● **Trecho selecionado**
* * * * * * *
Outra maneira de economizar água é por meio da sua reutilização para atividades que não exijam potabilidade. Em áreas urbanas e industriais, a adoção dessas medidas vem aumentando nos últimos anos. As atividades agropecuárias também podem estabelecer o uso mais consciente, como o tratamento de dejetos animais para a produção de gás, energia e posterior reuso da água.
Em sistemas de produção irrigados, podem ser utilizadas técnicas de irrigação deficitária, onde a demanda hídrica da planta não é plenamente atendida, mas somente o mínimo economicamente viável. O segredo é o manejo adequado do potencial de água no solo, utilizando sensores capazes de identificar os limites estabelecidos como suas capacidades mínima e máxima de retenção de água; ou medindo o fluxo de seiva das plantas, que monitora a atividade estomática, relacionada às estruturas que regulam a evapotranspiração e fazem parte do processo de fotossíntese. Essas técnicas devem estar sempre associadas a tecnologias para monitoramento climático, provendo dados de ajustes para as condições locais, permitindo manejos mais precisos.
Outra estratégia para usar menos água na produção irrigada é o uso de sistemas mais eficientes em sua condução, como microaspersão e gotejamento, que têm eficiência maior que 90%, ao invés de sistemas menos eficientes, como canhão autopropelido, com eficiência menor que 80%. Essa estratégia, aliada aos corretos dimensionamento, monitoramento e manutenção do sistema, é muito eficaz em reduzir o volume de água utilizado pela irrigação. Vale lembrar que a eficiência de um sistema de irrigação também envolve a adequação de seu uso. Para isso, é preciso conhecer quando e como deve ser feita a irrigação de salvamento, a irrigação suplementar e a irrigação plena.
Irrigação de salvamento
Ocorre em regiões em que a demanda hídrica da cultura é quase totalmente atendida, necessitando da irrigação devido à ocorrência de veranicos ou estiagens de curta duração. Utiliza principalmente sistemas portáteis e móveis, como o canhão autopropelido, devido à maior praticidade e necessidade pontual.
* * * * * * *
● **Seção de dados**

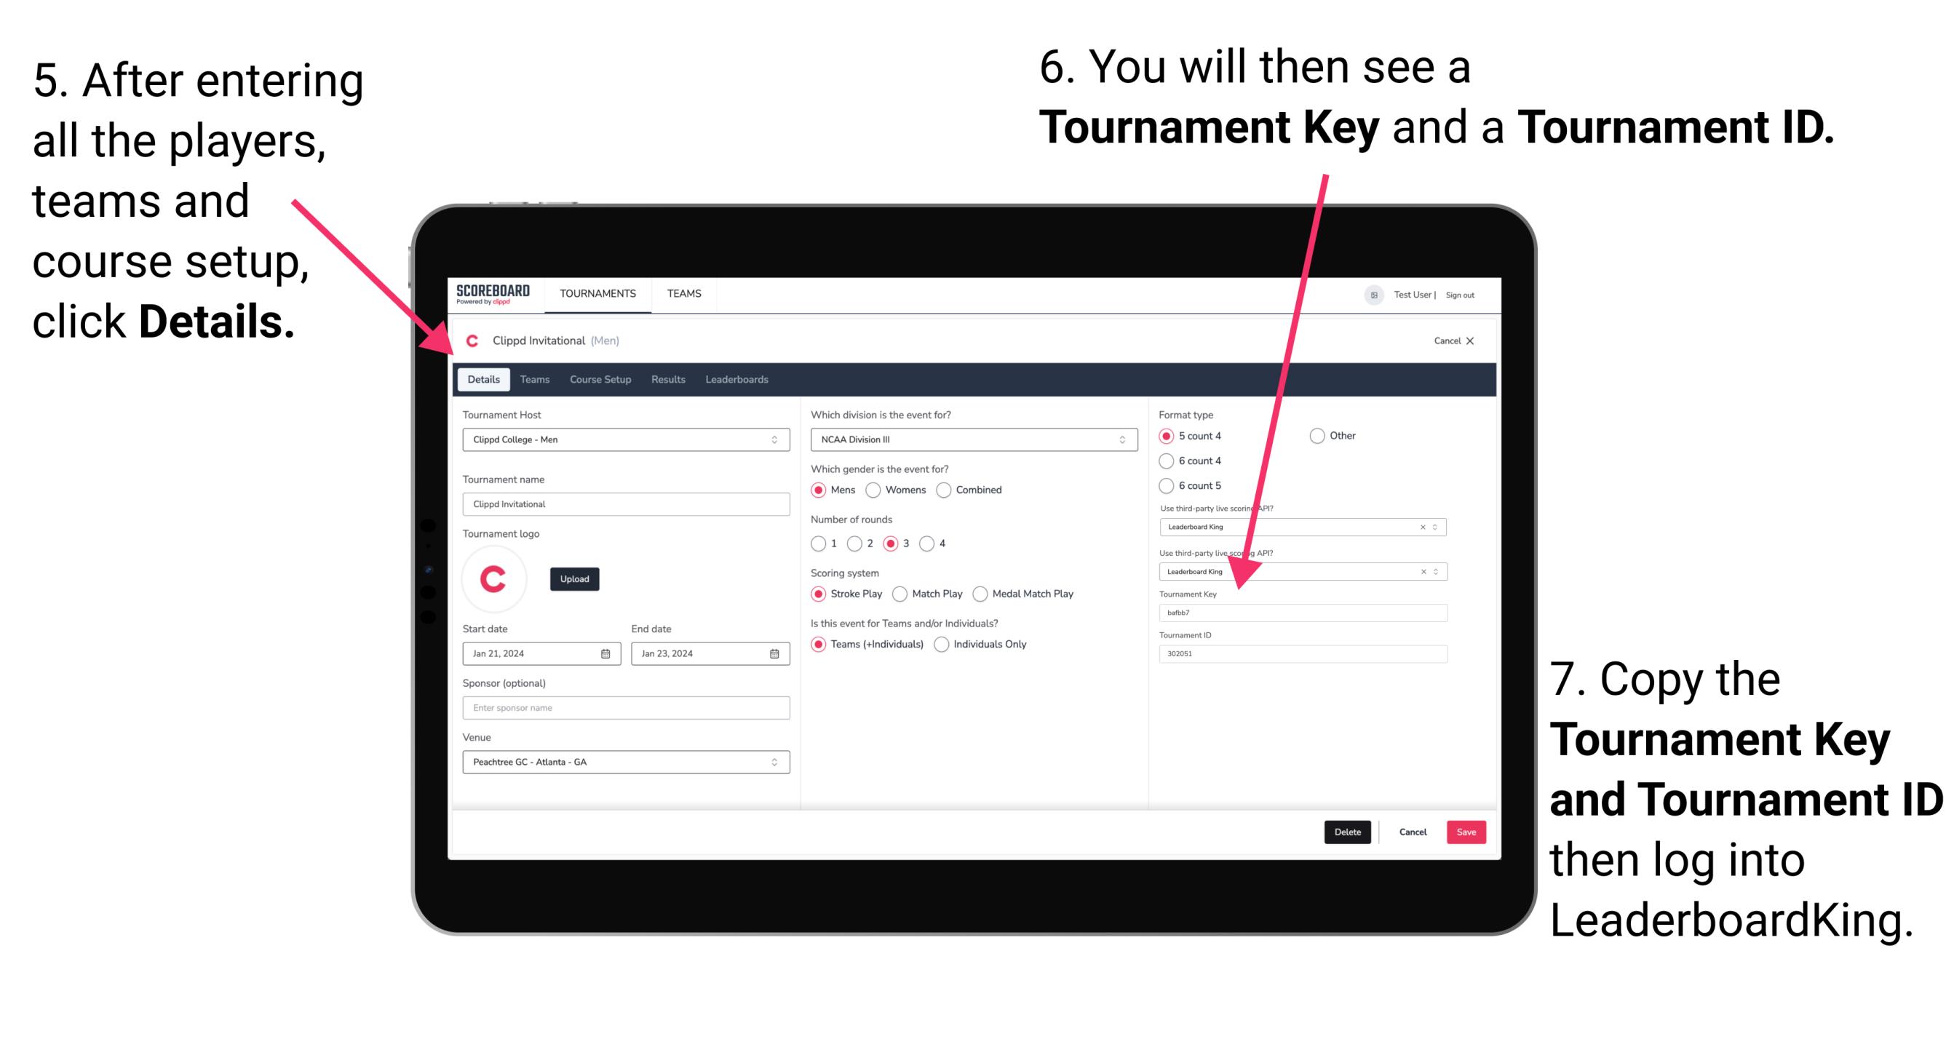This screenshot has height=1047, width=1946.
Task: Toggle Stroke Play scoring system
Action: coord(822,593)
* * * * * * *
Por favor, reescreva o trecho começando em "Outra maneira de" e seguindo até "reuso da água.", trocando "dejetos" por "resíduos".

Outra maneira de economizar água é por meio da sua reutilização para atividades que não exijam potabilidade. Em áreas urbanas e industriais, a adoção dessas medidas vem aumentando nos últimos anos. As atividades agropecuárias também podem estabelecer o uso mais consciente, como o tratamento de resíduos animais para a produção de gás, energia e posterior reuso da água.